• Data shown:
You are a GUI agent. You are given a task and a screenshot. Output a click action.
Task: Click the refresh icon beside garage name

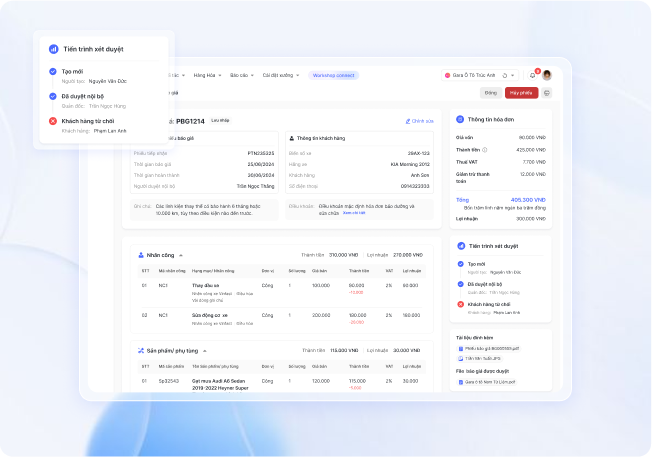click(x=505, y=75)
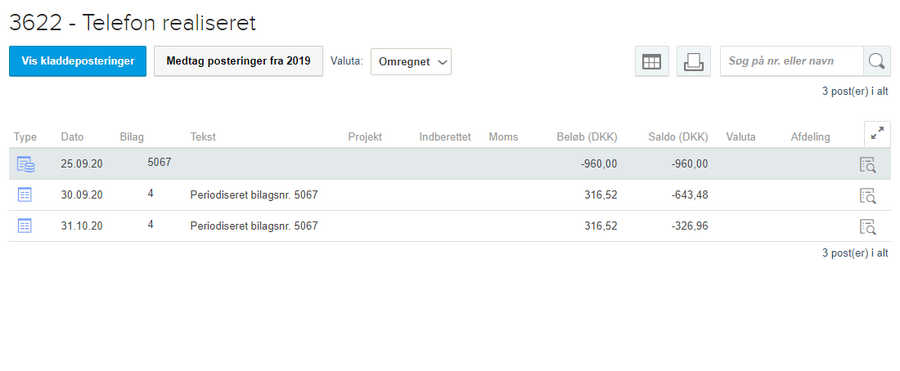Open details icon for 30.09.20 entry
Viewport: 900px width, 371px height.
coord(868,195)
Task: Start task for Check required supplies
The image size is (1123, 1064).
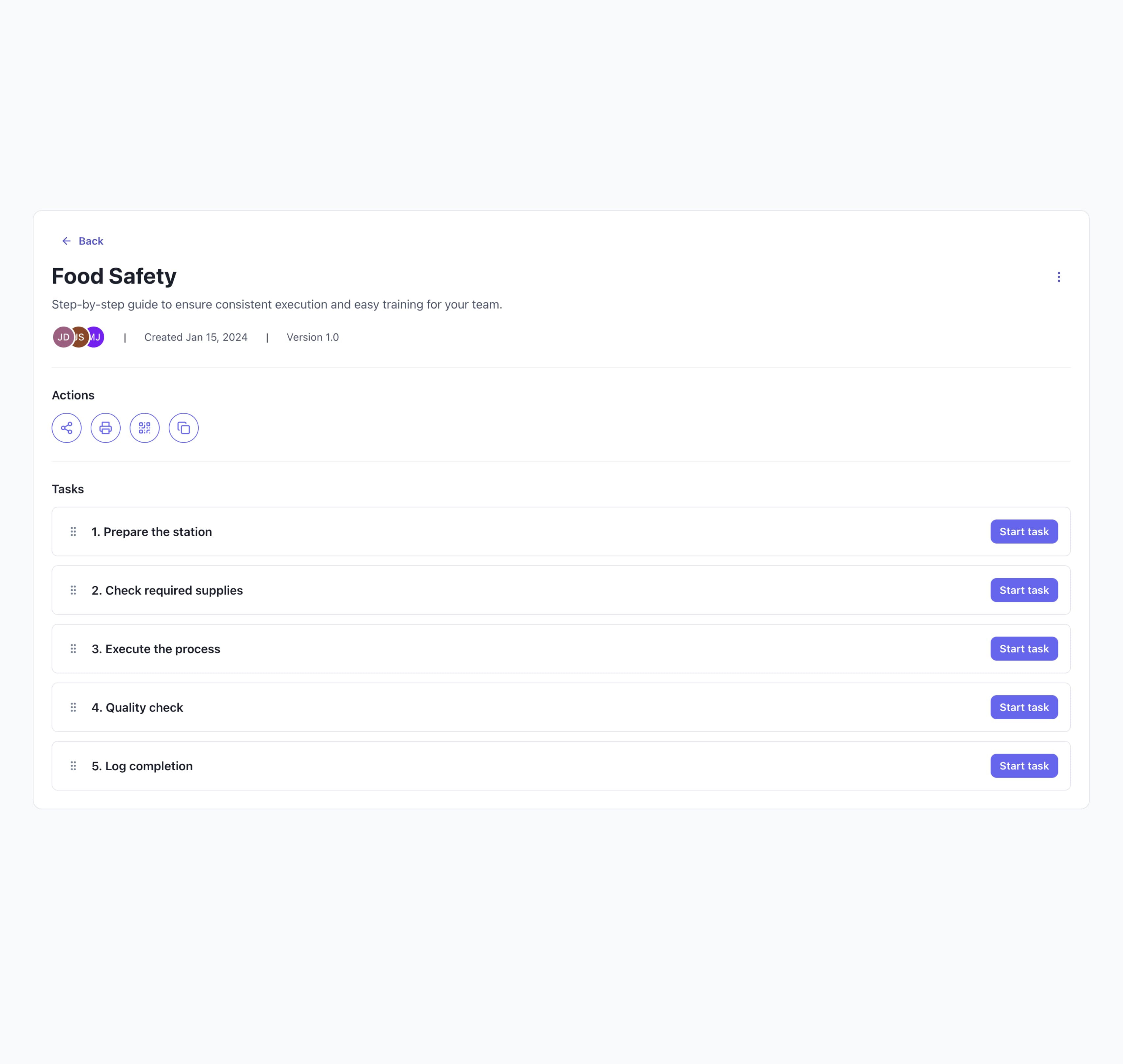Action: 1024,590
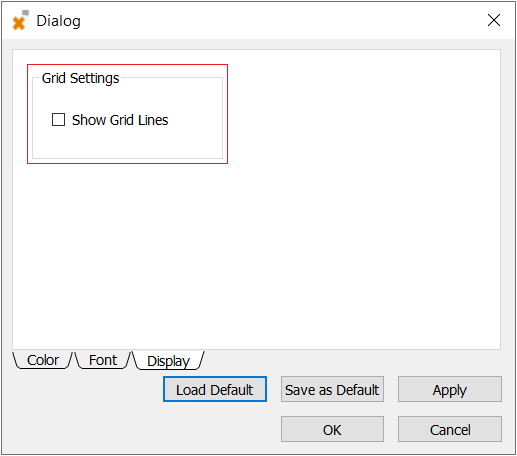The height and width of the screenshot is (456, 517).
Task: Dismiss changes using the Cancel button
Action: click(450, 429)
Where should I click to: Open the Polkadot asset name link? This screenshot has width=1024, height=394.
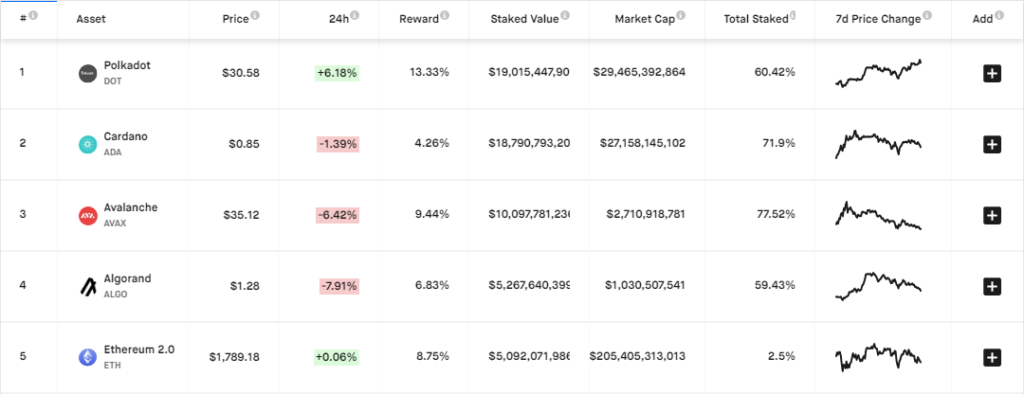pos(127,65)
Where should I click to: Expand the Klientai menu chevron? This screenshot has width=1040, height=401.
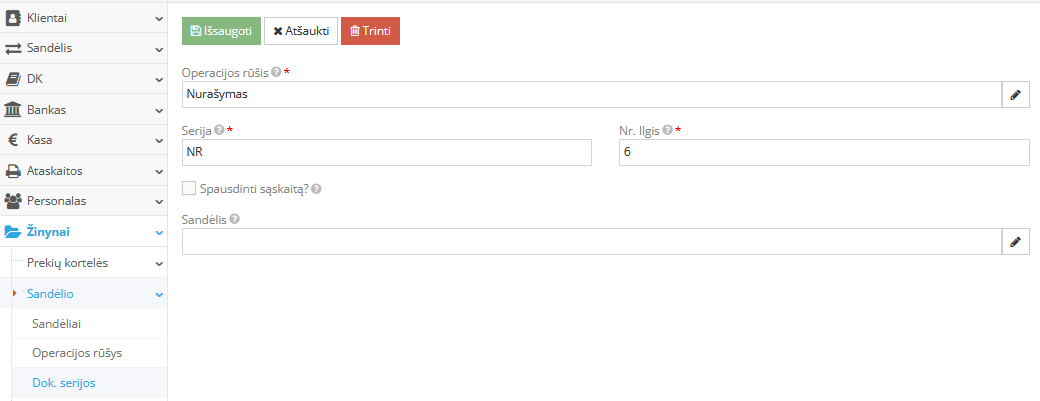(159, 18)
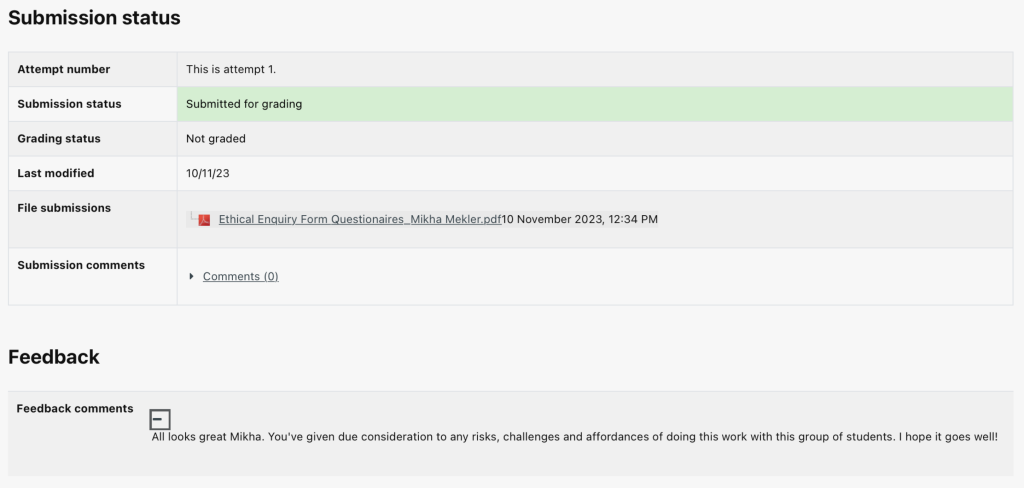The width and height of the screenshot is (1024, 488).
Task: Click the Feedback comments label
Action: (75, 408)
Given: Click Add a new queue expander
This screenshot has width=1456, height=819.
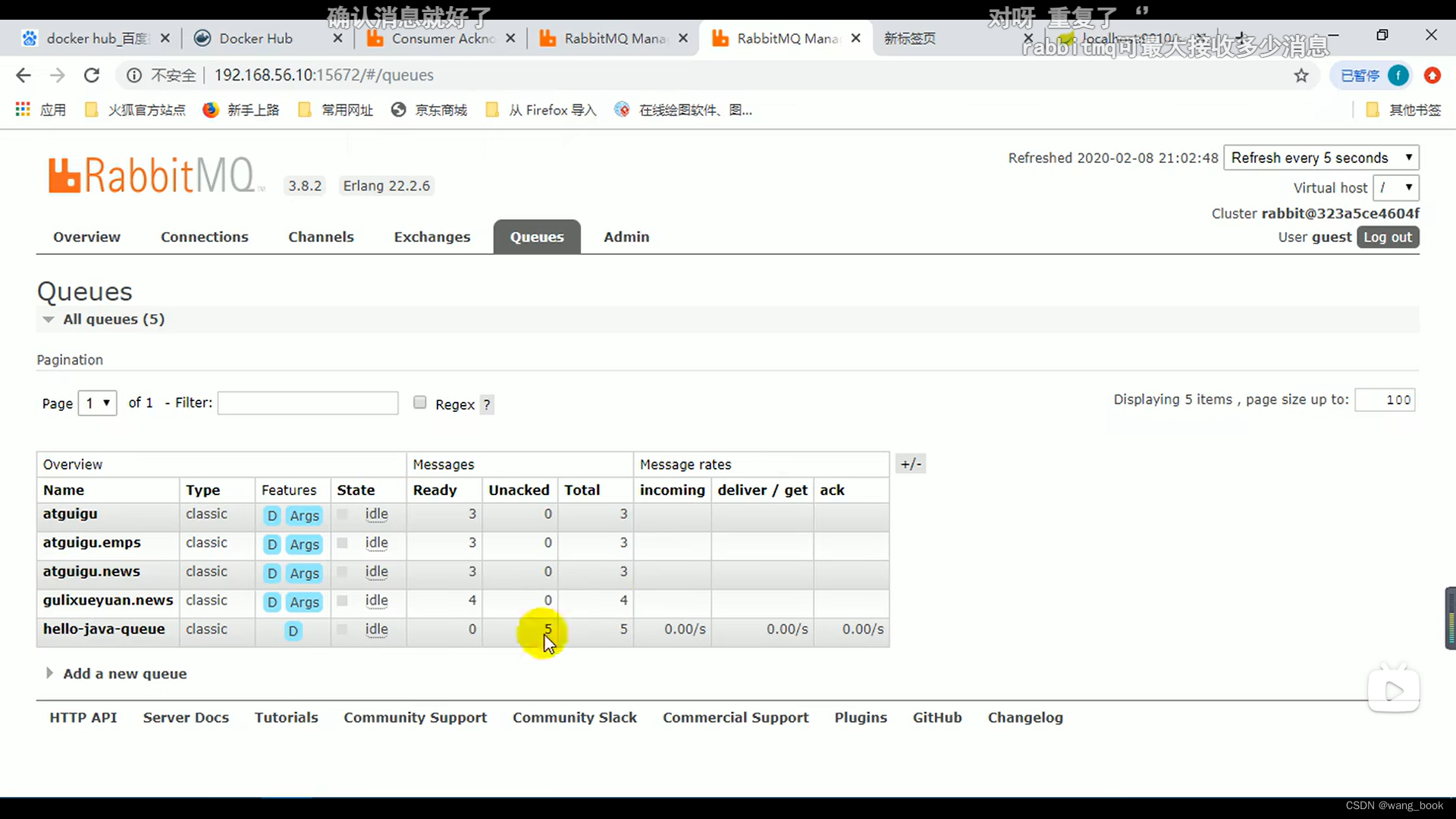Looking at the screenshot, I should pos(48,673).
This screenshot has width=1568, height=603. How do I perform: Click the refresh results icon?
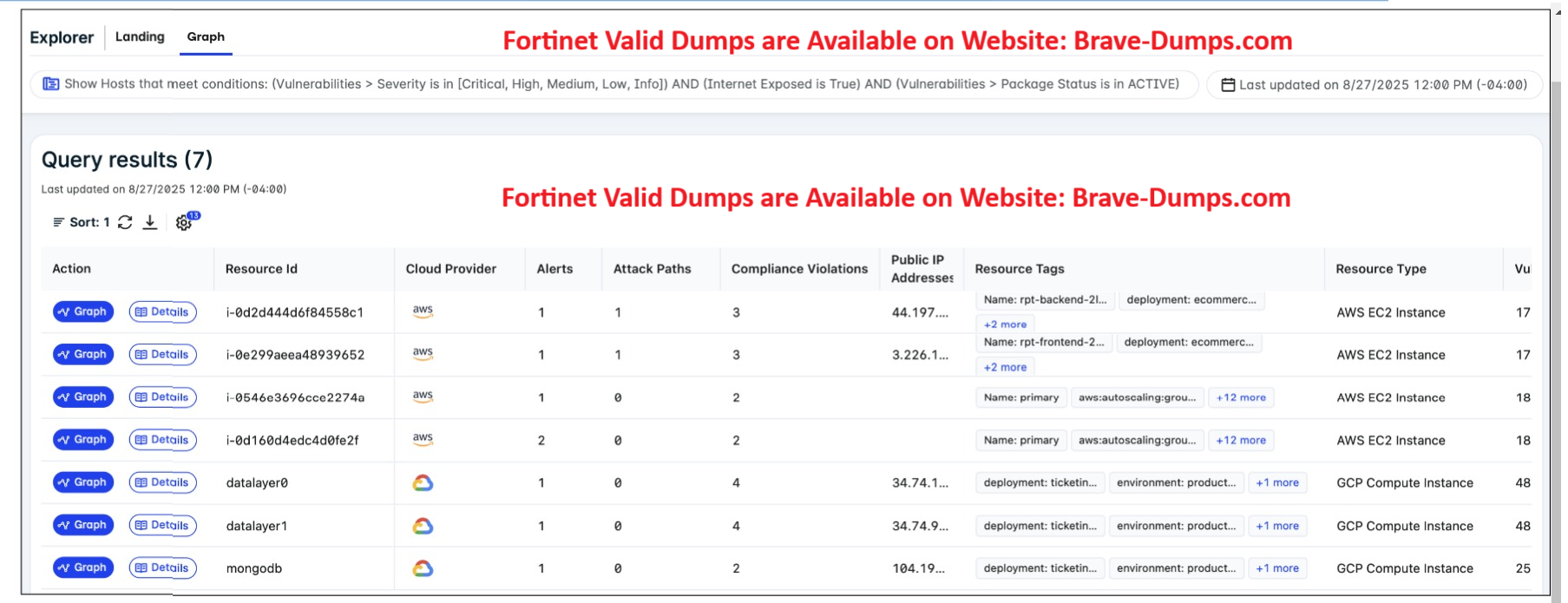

• Task to carry out:
Reproduce nothing but the lines from the line containing "Where should I click to: Expand" through the last line of the data above, exactly as written and without pictures.

• Answer area:
Where should I click to: Expand the Klientai menu chevron? This screenshot has width=1040, height=401.
(159, 18)
The width and height of the screenshot is (1024, 488).
Task: Click the Feedback comments label
Action: (75, 408)
Given: Click Add a new queue expander
This screenshot has width=1456, height=819.
Looking at the screenshot, I should pos(48,673).
This screenshot has width=1568, height=603. How do I perform: Click the refresh results icon?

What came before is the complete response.